| Activity |
Having found the line containing "The image size is (608, 324)." in the records below, copy that line and each later one exactly, dropping pictures.

(Collected data)
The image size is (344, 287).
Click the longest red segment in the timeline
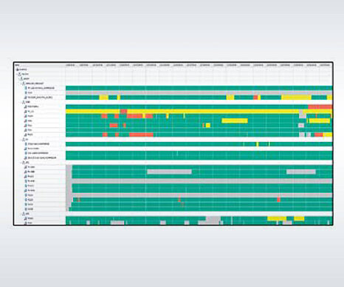click(x=141, y=135)
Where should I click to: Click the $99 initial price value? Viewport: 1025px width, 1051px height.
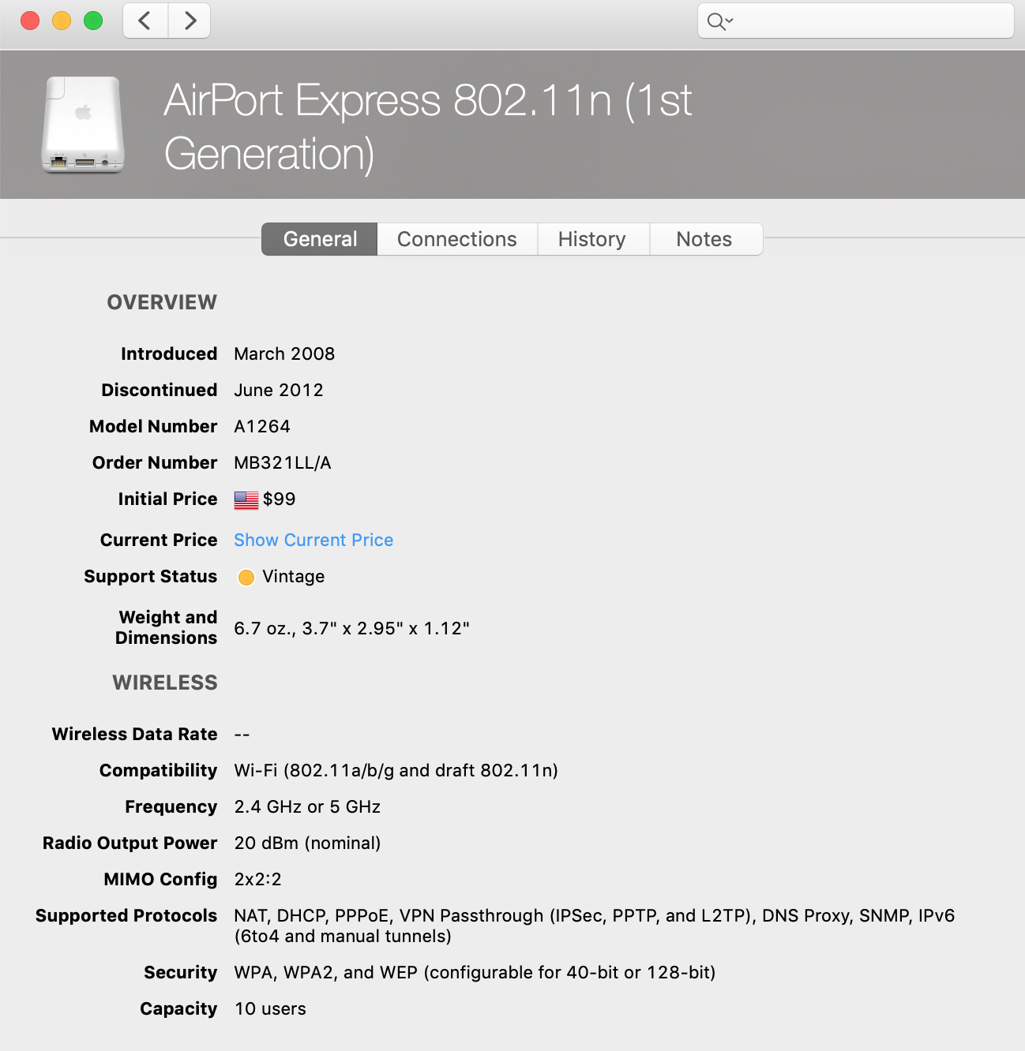click(280, 499)
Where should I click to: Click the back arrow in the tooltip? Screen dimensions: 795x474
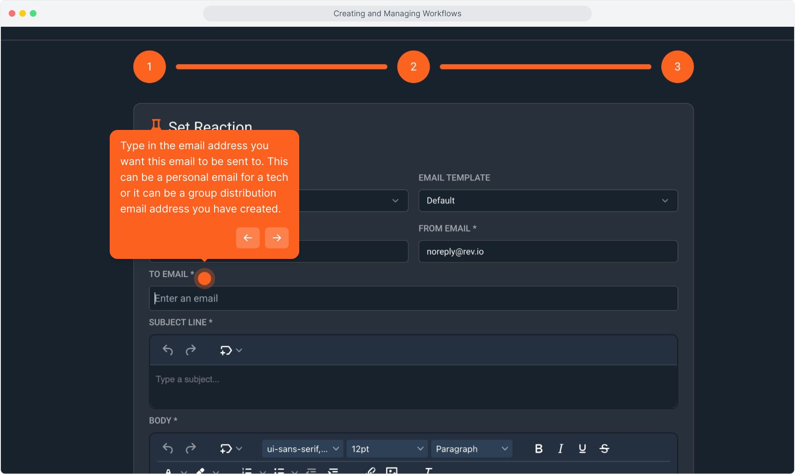tap(248, 238)
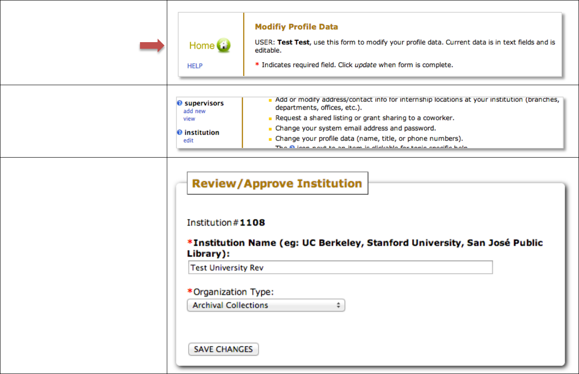Click the green Home house icon

click(223, 46)
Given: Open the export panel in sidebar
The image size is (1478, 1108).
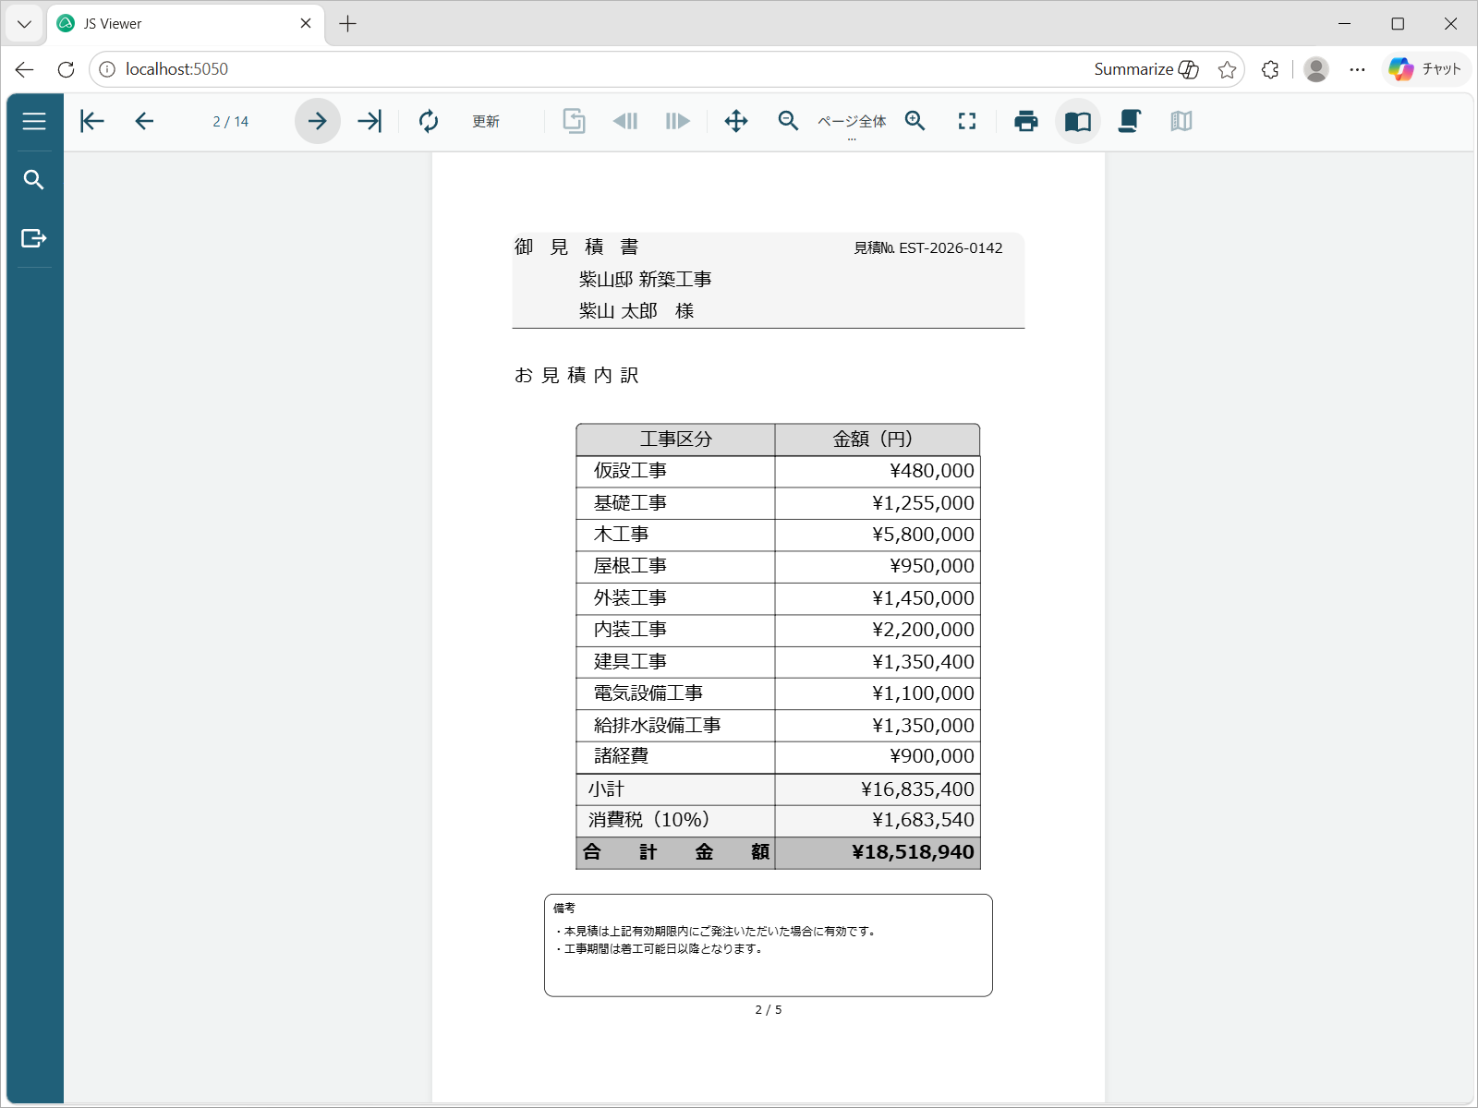Looking at the screenshot, I should coord(34,238).
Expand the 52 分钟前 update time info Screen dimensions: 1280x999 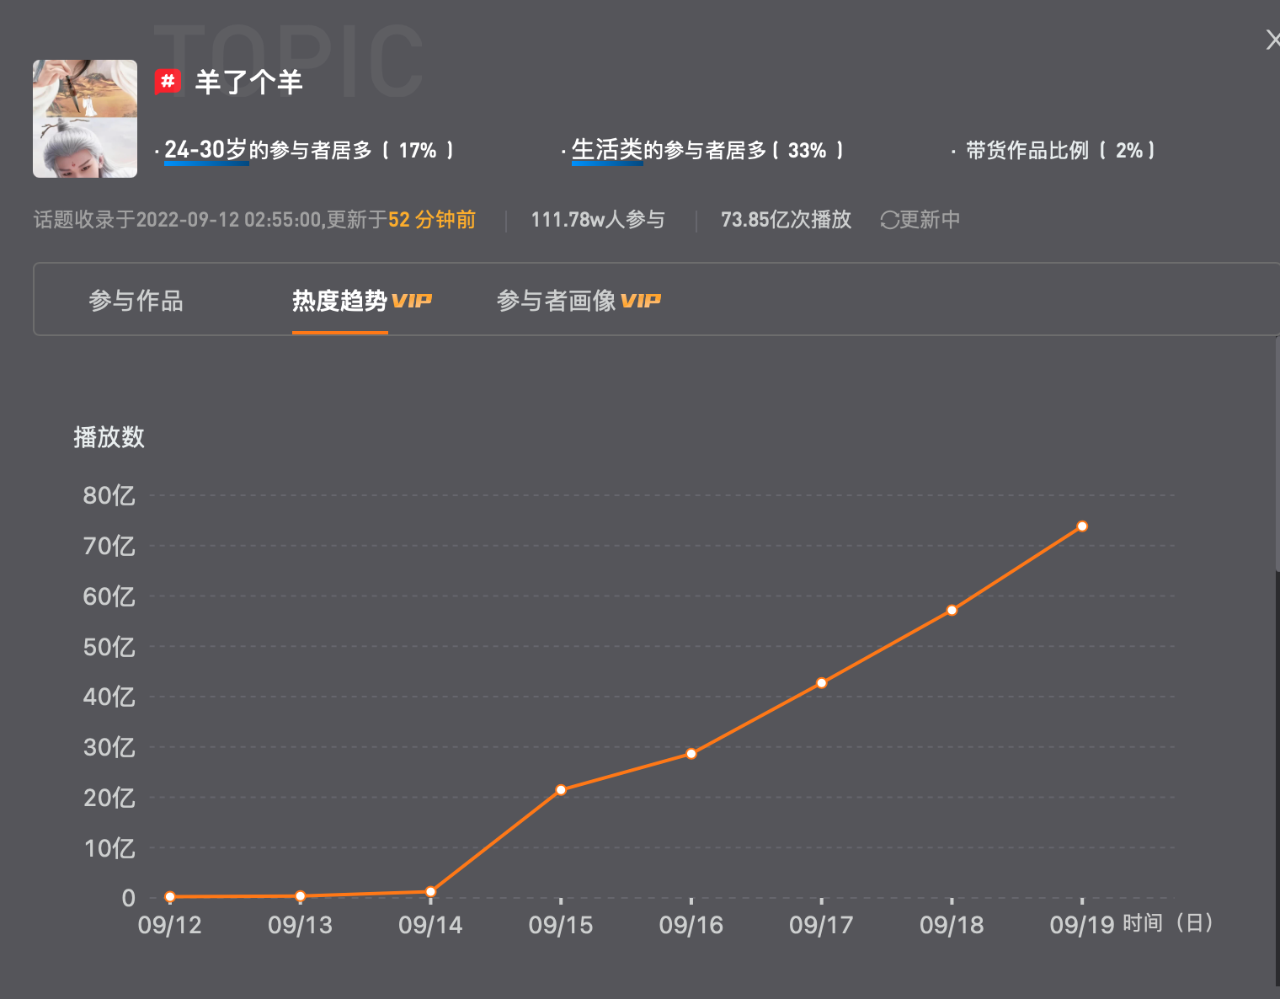pos(431,219)
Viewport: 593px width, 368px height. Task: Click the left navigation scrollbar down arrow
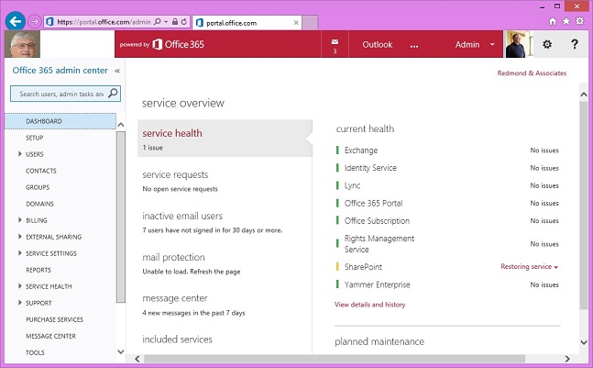tap(121, 351)
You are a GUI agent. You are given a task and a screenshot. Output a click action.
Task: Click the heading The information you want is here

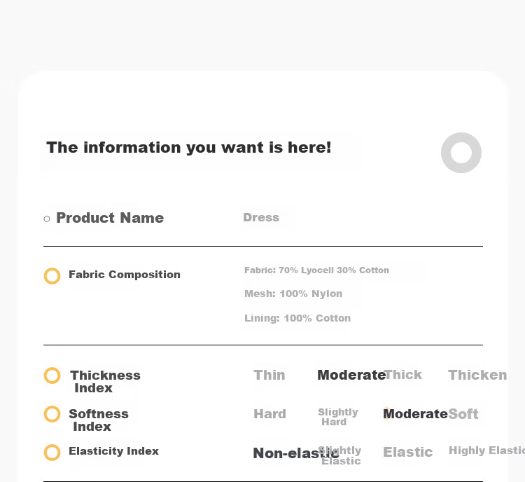click(189, 148)
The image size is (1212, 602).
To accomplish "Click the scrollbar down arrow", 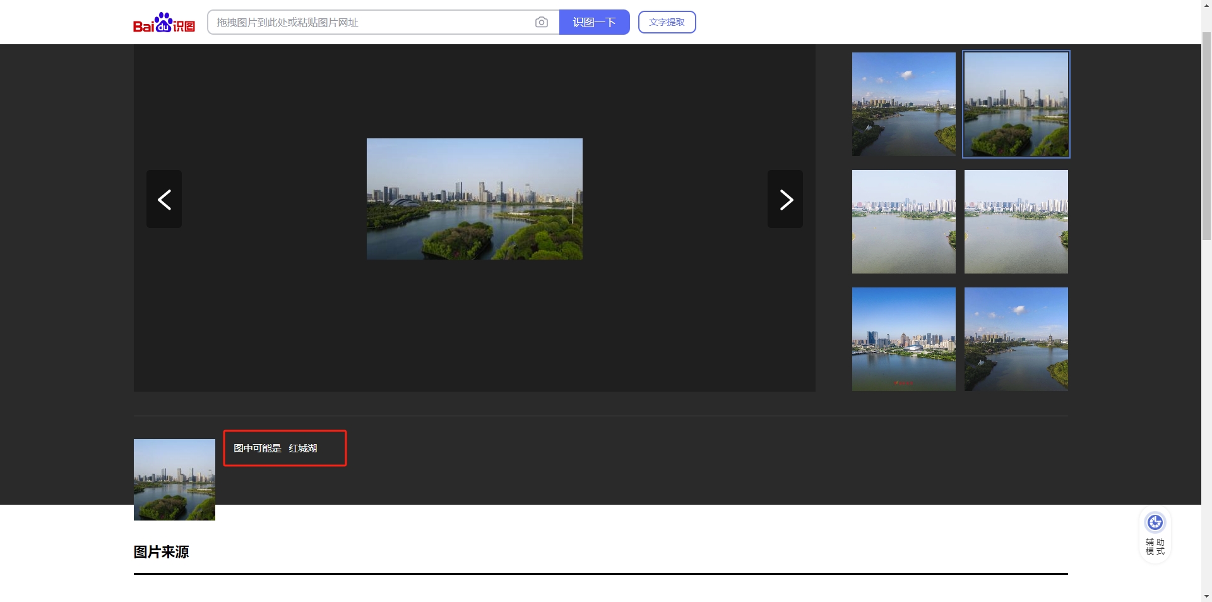I will click(x=1206, y=596).
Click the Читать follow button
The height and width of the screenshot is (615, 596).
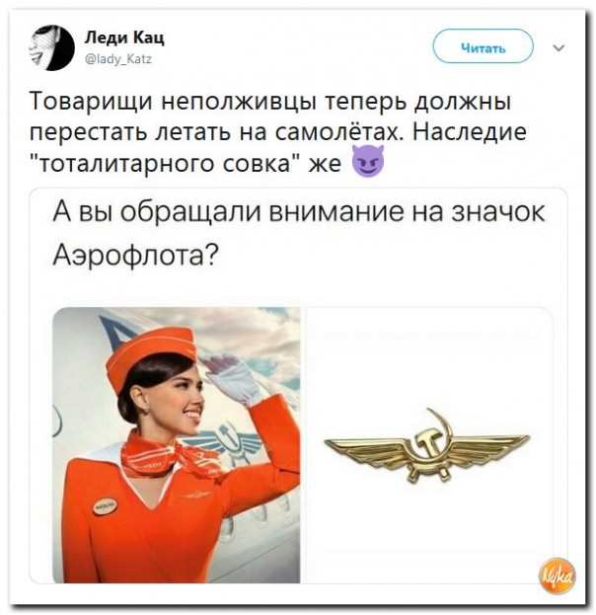pos(483,46)
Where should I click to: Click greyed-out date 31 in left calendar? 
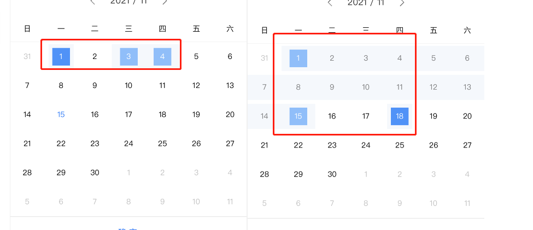pyautogui.click(x=27, y=56)
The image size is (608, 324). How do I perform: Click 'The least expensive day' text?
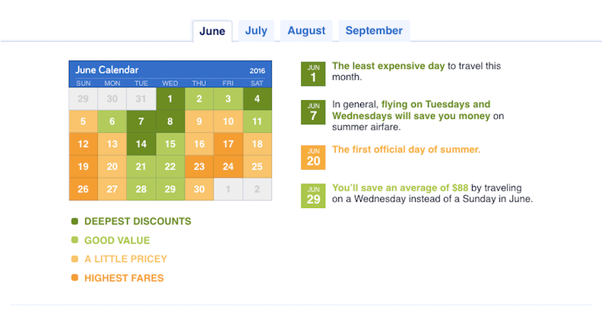click(388, 66)
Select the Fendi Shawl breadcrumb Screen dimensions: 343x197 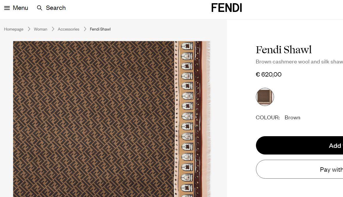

| Exercise output |
The image size is (608, 324). How do I perform: Click 'The least expensive day' text?
click(388, 66)
Select the Fendi Shawl breadcrumb Screen dimensions: 343x197 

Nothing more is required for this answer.